**Task goal:**
Copy the records verbatim from the line containing "The width and height of the screenshot is (1399, 689)." through the end of the records, including both the starting line and the last line.

------ Data in this exercise

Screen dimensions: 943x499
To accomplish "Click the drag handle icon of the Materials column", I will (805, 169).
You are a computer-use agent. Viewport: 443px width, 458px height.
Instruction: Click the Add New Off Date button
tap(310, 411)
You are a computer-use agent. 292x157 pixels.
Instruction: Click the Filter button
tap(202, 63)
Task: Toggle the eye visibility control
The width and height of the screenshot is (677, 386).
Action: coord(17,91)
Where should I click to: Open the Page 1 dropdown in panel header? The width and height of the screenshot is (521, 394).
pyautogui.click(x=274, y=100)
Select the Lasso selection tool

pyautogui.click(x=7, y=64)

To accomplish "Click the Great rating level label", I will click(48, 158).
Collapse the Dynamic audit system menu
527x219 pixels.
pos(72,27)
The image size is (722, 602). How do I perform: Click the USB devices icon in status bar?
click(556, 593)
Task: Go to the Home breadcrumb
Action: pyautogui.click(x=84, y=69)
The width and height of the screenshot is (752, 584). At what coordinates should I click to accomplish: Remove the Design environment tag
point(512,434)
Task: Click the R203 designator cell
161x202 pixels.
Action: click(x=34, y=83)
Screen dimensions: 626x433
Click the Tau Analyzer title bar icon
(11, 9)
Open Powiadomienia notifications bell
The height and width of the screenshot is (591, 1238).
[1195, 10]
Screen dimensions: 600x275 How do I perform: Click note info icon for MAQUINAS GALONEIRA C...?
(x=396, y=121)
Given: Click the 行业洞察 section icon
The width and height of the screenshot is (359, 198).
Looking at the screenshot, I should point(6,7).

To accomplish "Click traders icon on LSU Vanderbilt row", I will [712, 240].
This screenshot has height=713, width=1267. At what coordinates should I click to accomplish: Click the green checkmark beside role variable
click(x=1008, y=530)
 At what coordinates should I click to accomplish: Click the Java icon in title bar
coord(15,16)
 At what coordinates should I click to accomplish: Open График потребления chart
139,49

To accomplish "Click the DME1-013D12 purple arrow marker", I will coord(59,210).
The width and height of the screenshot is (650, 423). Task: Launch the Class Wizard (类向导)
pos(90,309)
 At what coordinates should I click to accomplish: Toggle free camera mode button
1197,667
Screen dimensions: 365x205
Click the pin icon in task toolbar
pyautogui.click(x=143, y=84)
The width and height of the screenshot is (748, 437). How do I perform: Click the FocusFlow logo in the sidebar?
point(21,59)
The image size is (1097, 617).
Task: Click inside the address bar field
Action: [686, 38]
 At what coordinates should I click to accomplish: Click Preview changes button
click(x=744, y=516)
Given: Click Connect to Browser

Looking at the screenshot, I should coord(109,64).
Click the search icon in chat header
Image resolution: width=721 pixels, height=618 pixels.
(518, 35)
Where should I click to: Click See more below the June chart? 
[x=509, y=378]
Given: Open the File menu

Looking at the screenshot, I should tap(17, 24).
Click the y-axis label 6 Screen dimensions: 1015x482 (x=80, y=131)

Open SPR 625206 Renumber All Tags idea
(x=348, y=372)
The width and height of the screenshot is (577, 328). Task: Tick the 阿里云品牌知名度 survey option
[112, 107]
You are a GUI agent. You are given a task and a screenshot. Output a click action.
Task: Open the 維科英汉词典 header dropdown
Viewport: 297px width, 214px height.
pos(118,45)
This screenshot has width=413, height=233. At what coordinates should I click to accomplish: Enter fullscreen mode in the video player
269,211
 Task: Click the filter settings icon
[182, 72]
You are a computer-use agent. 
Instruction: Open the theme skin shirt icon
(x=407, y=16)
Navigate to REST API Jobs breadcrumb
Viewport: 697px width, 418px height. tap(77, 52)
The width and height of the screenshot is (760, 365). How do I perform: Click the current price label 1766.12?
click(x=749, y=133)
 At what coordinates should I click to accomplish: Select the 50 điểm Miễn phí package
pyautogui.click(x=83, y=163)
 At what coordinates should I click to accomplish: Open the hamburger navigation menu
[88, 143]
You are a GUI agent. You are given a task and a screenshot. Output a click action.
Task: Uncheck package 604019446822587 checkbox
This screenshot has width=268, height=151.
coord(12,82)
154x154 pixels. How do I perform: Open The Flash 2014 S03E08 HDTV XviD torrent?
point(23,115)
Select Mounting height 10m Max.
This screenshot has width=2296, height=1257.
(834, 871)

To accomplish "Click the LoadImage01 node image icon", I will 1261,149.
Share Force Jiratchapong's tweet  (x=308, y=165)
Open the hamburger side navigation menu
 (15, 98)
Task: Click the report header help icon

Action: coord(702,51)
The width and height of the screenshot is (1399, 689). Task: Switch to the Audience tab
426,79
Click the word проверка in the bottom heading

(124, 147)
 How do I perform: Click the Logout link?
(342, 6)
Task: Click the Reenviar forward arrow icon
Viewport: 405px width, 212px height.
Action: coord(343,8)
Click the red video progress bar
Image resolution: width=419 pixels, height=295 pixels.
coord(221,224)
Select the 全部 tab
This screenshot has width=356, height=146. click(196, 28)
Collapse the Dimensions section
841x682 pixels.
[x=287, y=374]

------------

**Exercise result:**
The width and height of the screenshot is (1399, 689). Task: Switch to the Audience tab
426,79
Click the word проверка in the bottom heading

(124, 147)
 How do I perform: Click the Logout link?
(342, 6)
Task: Click the Reenviar forward arrow icon
Viewport: 405px width, 212px height.
Action: coord(343,8)
Click the red video progress bar
Image resolution: width=419 pixels, height=295 pixels.
coord(221,224)
Select the 全部 tab
This screenshot has width=356, height=146. click(196, 28)
Collapse the Dimensions section
841x682 pixels.
[x=287, y=374]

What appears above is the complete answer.